Nervous tissue has two main functions: sensing stimuli and sending impulses to different parts of the body as a response. This tissue is what makes up the body’s nervous system, which is split into the central nervous system and the peripheral nervous system. Tissue in the central nervous system can be found in the brain and spinal chord. The peripheral nervous system is made up of all nerves and related tissue outside of these areas, and it gathers signals from all parts of the body and sends them to the central nervous system. Nervous tissue is responsible for many of the body’s activities and processes, including memory, reasoning and emotions. Signals from this tissue also cause muscle contractions.
Neurons and glial cells make up nervous tissue. Humans have billions of neurons, in varying size, in their bodies. Neurons can be broken down into the cell body, which contains each neuron’s nucleus and mitochondria, and nerve processes. Nerve processes are made of cytoplasm and resemble thin fingers. They extend outward from the neuron and are responsible for transmitting signals both to the neuron and away from it. There are two types of nerve processes: axons and dendrites. Axons carry messages away from the neuron and dendrites transmit signals to the neuron. Together, axons and dendrites form nerves.

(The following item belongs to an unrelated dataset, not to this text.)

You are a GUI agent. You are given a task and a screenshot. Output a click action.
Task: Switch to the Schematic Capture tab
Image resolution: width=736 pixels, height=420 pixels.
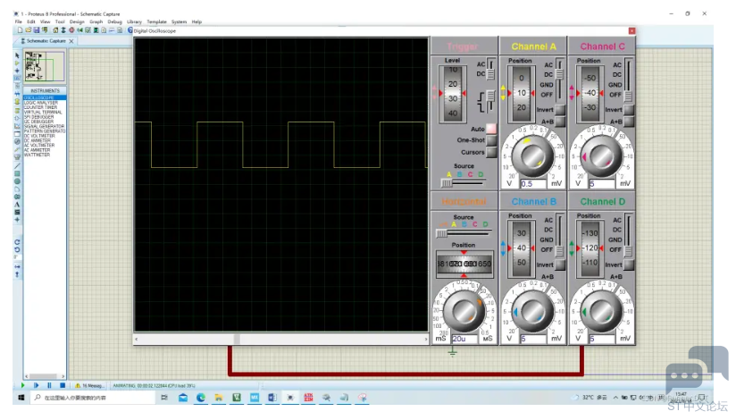46,41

Glial cells — called neuroglia when located in the central nervous system — are often found in bunches around neurons in both the central and peripheral nervous systems and are smaller than neurons. Glial cells have a special function when surrounding axons, though they do not transmit neurological signals. Called Schwann cells, these special glial cells provide the neurons of the nervous tissue with support, nutrition, and protection against bacteria. They hold the neurons together. Other types of glial cells include microglia and oligodendrocytes. Microglia help repair damage to the neurons, while oligodendrocytes support the axons.